Wie viel sind dir deine Daten wert?

Es gibt immer wieder diese eine Diskussion, die ich führe, wenn ich darüber rede, was ich eigentlich mache. Sie kann gut mit der Frage zusammen gefasst werden: Wie viel sind dir deine Daten wert?

Diese Frage, die für viele so ähnlich klingt wie “Worauf freust du dich am meisten bei deiner Steuererklärung?”, wird leider in den nächsten Jahren extrem wichtig werden. Darum habe ich es mir zu meiner persönlichen Mission gemacht, mindestens einmal pro WG-Party zwischen Beer Pong Tisch und Kloschlange zu fragen, welcher Messenger denn auf dem Handy sei. Hier diese (meist einseitig) kurze Unterhaltung nun einmal in Schrift festgehalten.

Was ist ein Mensch wert?

Die Zeichen der Zeit stehen für die Menschheit auf lange Sicht auf Arbeitslosigkeit. Wie in dem Roman “Player Piano”1 schon in den 1920ern aufgezeichnet wurde, wird es voraussichtlich irgendwann zu einem Punkt kommen, wo nur noch einige wenige Menschen die technologische Entwicklung am Laufen halten und der Rest auf der Reservebank Platz nehmen darf. In dem Buch wird es so gelöst, dass jedem Durchschnittsmenschen ein einheitlicher Lebensstandard zugewiesen wird und dafür entweder als Mechaniker (kein Gendern, das Buch ist aus den 20ern) oder Soldat seinen Tag verbringt. Beide Jobs dienen jedoch nur als Beschäftigungstherapie.
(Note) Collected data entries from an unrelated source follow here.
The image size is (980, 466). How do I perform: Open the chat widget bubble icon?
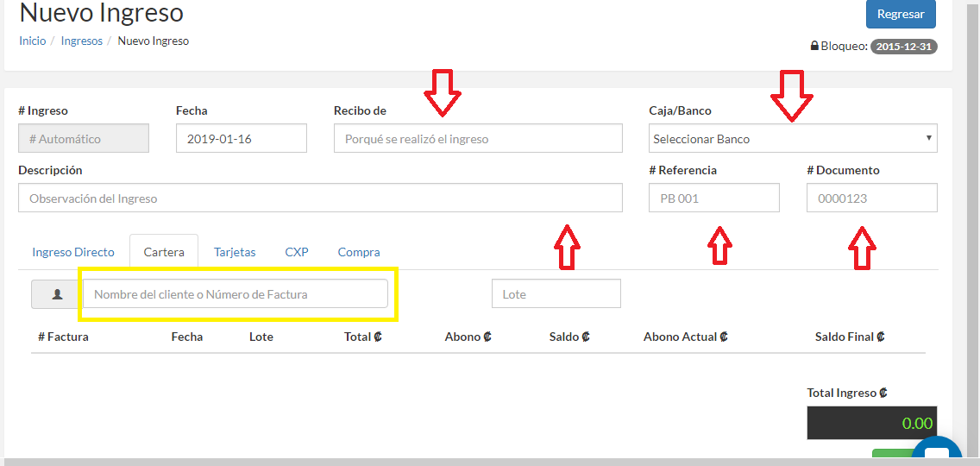(x=936, y=455)
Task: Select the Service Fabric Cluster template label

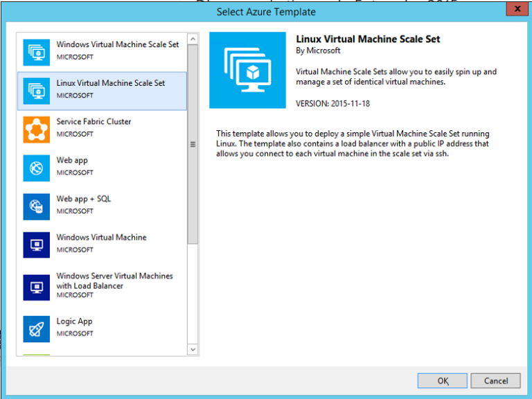Action: 94,122
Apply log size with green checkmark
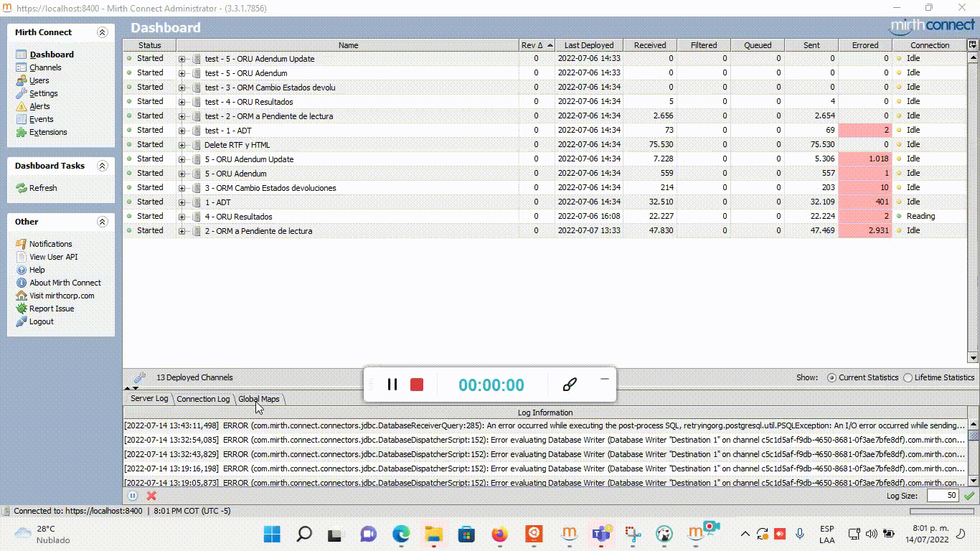The image size is (980, 551). pyautogui.click(x=969, y=496)
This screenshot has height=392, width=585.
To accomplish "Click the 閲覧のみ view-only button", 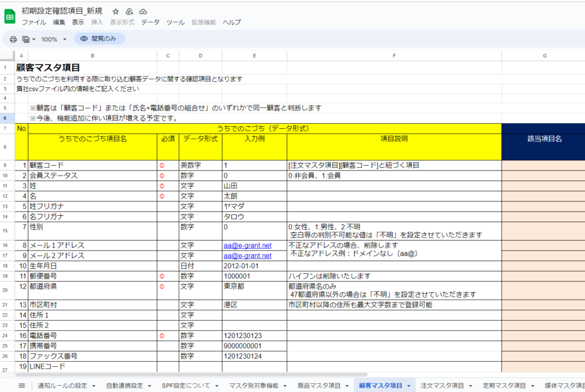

Ähnlich könnte es uns als Gesellschaft irgendwann auch ergehen. Die Angst der Industrialisierung, dass alle Jobs durch Maschinen ersetzt werden, könnte tatsächlich wahr werden. Die neuen Jobs, die heute noch entstehen, sind hoch spezialisiert und brauchen mindestens einen Masterabschluss. Währenddessen werden die alten immer weiter weg automatisiert. McDonalds hatte zum Beispiel schon vor Jahren gedroht2, dass bei einem Mindestlohn von 15 Dollar Roboter deutlich billiger wären. Auch wenn wir es uns nicht gerne eingestehen, für viele Jobs sind echte Menschen einfach gerade nur noch die günstigere Alternative.
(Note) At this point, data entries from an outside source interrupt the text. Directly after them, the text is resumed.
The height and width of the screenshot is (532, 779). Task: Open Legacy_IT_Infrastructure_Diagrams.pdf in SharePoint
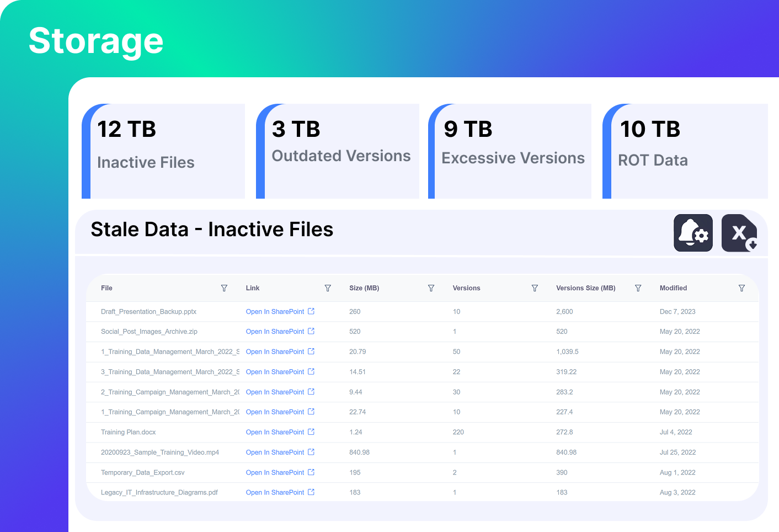point(274,492)
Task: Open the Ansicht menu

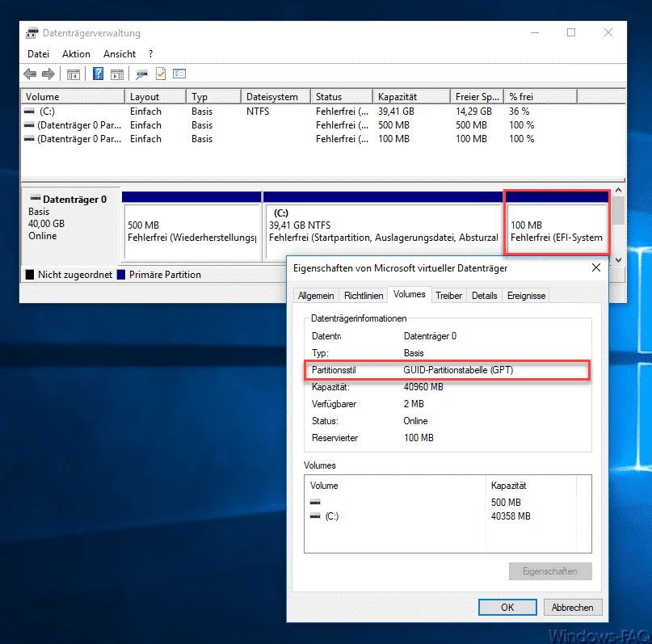Action: (119, 53)
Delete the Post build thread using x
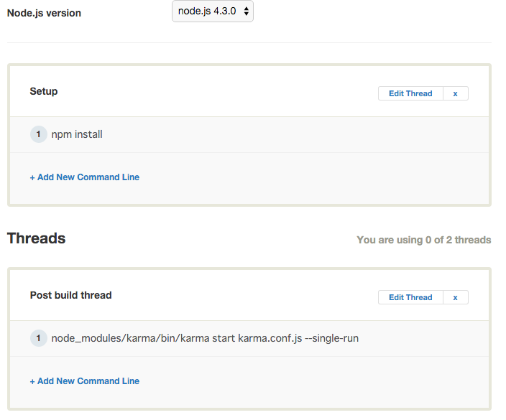This screenshot has height=420, width=506. (x=455, y=297)
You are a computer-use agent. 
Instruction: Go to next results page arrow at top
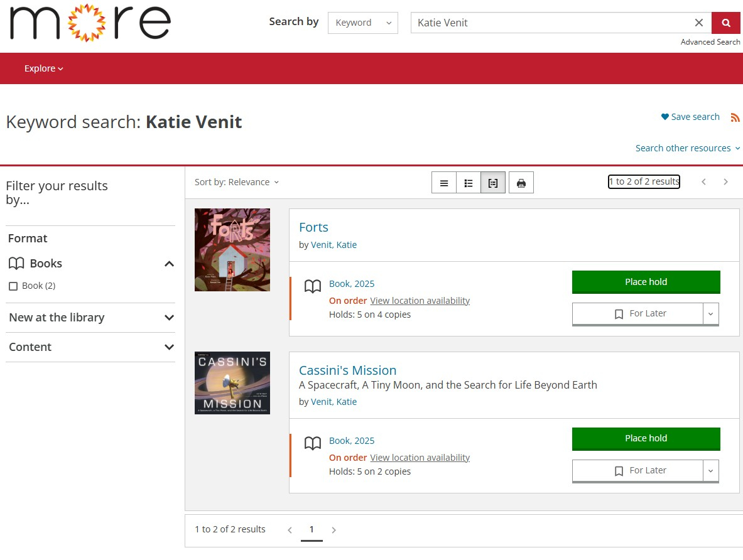pos(725,182)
Natürlich wird in vielen Bereichen der Mensch weiter geschätzt bleiben. Doch nicht alle werden in der Gastronomie, Friseur-Salon oder Werbeagentur arbeiten können. Es ist also fast unumgänglich, dass wir an einen Punkt kommen, an dem wir die stetig wachsende Menschenmenge ökonomisch einfach nicht mehr brauchen werden.
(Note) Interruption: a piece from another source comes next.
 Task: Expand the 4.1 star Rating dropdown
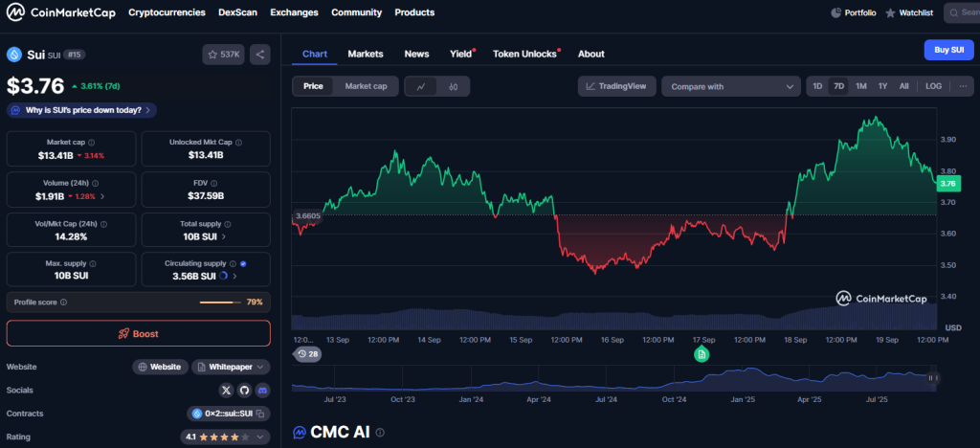tap(226, 437)
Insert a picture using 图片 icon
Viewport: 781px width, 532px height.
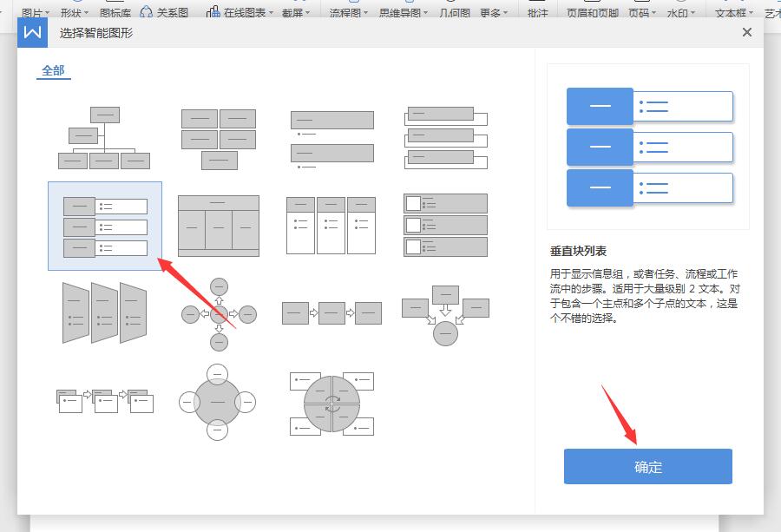click(33, 13)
Doch dann muss man sich fragen, wie die Gesellschaft darauf reagieren soll. Die (falsche) Utopie aus Player Piano ist nach allem, was die soziale Marktwirtschaft gerade ausmacht, wenn nicht unmöglich, dann zumindest unwahrscheinlich. Die Fragen ist also eher, wie man sich weiter finanzieren kann, wenn man um immer weniger Arbeitsplätze kämpfen muss.

Penny for your Kaufkraft

Auftritt Jaron Lanier mit seiner Abhandlung “Wem gehört die Zukunft”3. Lanier argumentiert, dass das Wichtigste, was der Mensch in der Zukunft noch haben wird, seine Daten sind. Damit sind grundlegend erst mal alle digitalen Aufzeichnungen gemeint: Fotos, Texte, Sprachnachrichten, Likes und Videos. Alles, was wir momentan im Internet machen und kostenlos irgendwo hochladen, wird bis zu einem gewissen Grad vermarktet. Für Amazon, Google und Facebook zählt nicht ob, sondern wie sehr man die gesammelten Daten verkaufen kann, bis die Nutzer abspringen.

Das Verhältnis von Inhalt zu Werbung in meinem Instagram-Feed ist mittlerweile drei zu eins und Amazon lässt in seinen Suchen so viele Hersteller ihre Plätze erkaufen, dass es wirklich schwer wird, den echten ranghöchsten Artikel zu finden. Alles nur wegen Werbung. Selten sieht man dabei so eindeutig, wie viel man für ein Unternehmen wert ist, wie bei YouTube. Die Pro-Variante ohne Werbung kostet nämlich gerade 12 Euro pro Monat. In anderen Worten: Die eigene Vermarktbarkeit ist für YouTube etwa 144 Euro pro Jahr wert.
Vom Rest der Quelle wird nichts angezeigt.